> [INPUT MATERIAL]:
******

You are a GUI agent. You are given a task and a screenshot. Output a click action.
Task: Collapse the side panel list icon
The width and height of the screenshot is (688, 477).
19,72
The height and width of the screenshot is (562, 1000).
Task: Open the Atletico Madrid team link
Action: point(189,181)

******

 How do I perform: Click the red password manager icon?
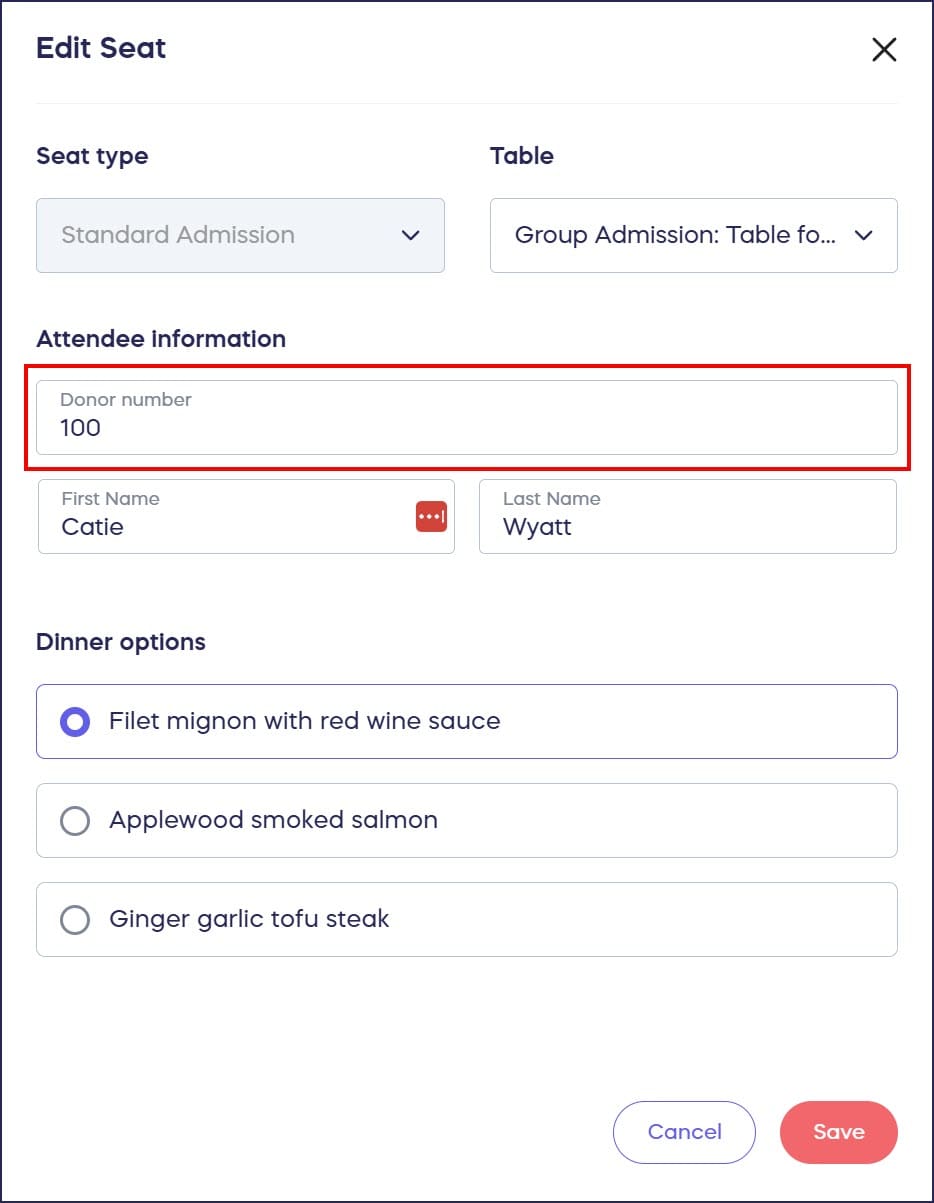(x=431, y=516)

******

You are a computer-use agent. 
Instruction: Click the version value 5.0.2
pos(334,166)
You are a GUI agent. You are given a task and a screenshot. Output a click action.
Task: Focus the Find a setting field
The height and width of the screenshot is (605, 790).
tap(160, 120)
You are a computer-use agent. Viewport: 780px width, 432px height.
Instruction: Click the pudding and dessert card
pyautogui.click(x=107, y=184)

******

> [AIM OF THE EXERCISE]: If a line contains the word "agent", it counts; please state how many such lines the records above have, and nothing more.

> [OUTPUT FOR THIS EXERCISE]: 4